Treatment of Diamond‐Blackfan anaemia with haematopoietic growth factors, granulocyte‐macrophage colony stimulating factor and interleukin 3: sustained remissions following IL‐3

Abstract

Summary We have treated six transfusion‐dependent, steroid‐unresponsive, Diamond‐Blackfan anaemia (DBA) patients with the recombinant human growth factors granulocyte‐macrophage colony‐stimulating factor (GM‐CSF) and interleukin‐3 (IL‐3), administered sequentially with an interim rest period. GM‐CSF was given at a dose of 500 μg/m²/d subcutaneously for 6 weeks. Three patients increased their absolute reticulocyte counts 1.5‐35‐fold (mean 20.8‐fold) and into the normal range, but only one showed a reduction in transfusion requirements. Between 4 and 25 weeks after discontinuation of GM‐CSF, these six patients were treated with recombinant human IL‐3, at doses of 60 or 125 μg/m²/d subcutaneously for 4‐6 weeks.
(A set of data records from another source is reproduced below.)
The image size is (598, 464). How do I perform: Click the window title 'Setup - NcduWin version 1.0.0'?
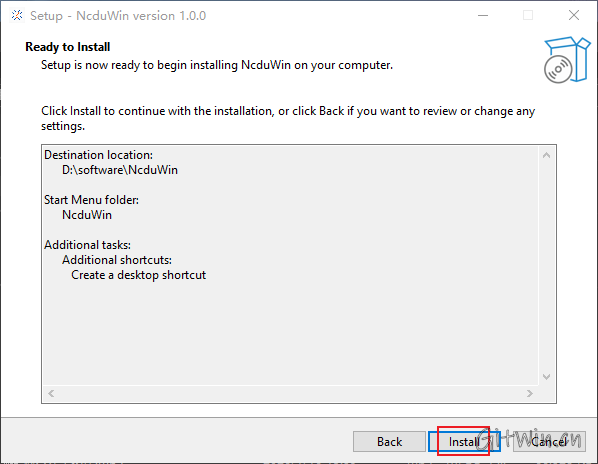pyautogui.click(x=118, y=16)
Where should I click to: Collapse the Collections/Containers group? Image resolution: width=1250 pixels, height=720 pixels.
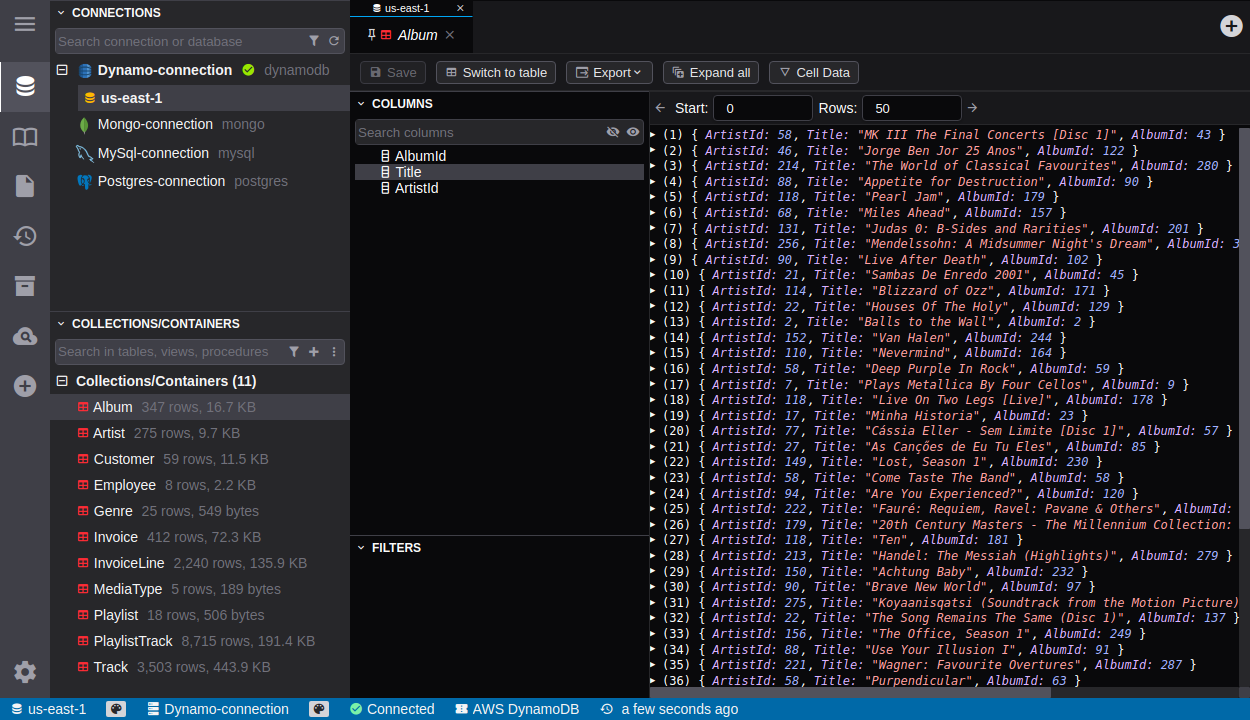62,381
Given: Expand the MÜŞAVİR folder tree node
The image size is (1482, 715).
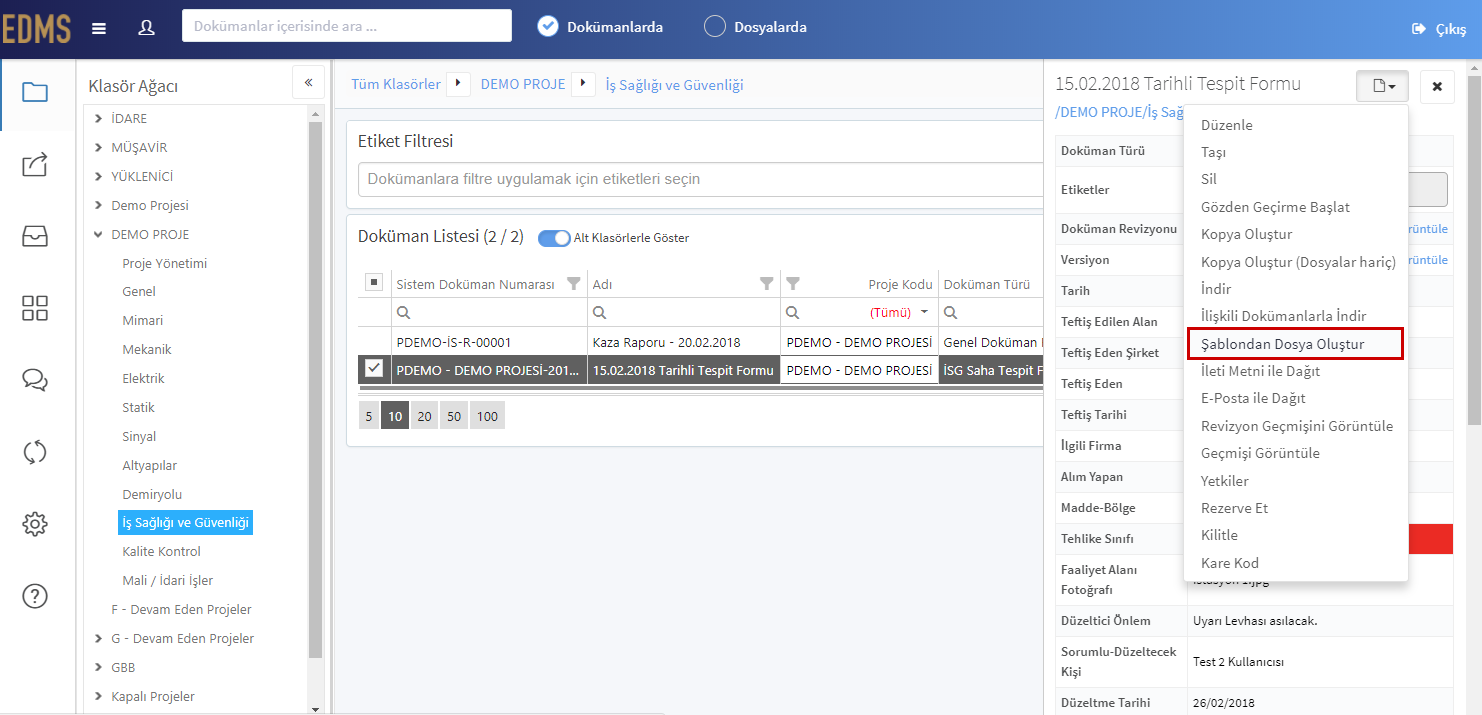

Three increased their absolute reticulocyte counts from 2‐ to 28‐fold (mean 10.6‐fold) and two required fewer transfusions. One of these two patients has remained transfusion independent for over a year since completion of IL‐3 therapy, and the second patient required infrequent transfusions for 9 months and then became transfusion independent for the subsequent 5 months. The sustained clinical remissions seen in two of the six patients after IL‐3 therapy is very encouraging and further studies in a larger cohort of DBA patients with IL‐3 alone or in combination with GM‐CSF or other growth factors should be carried out.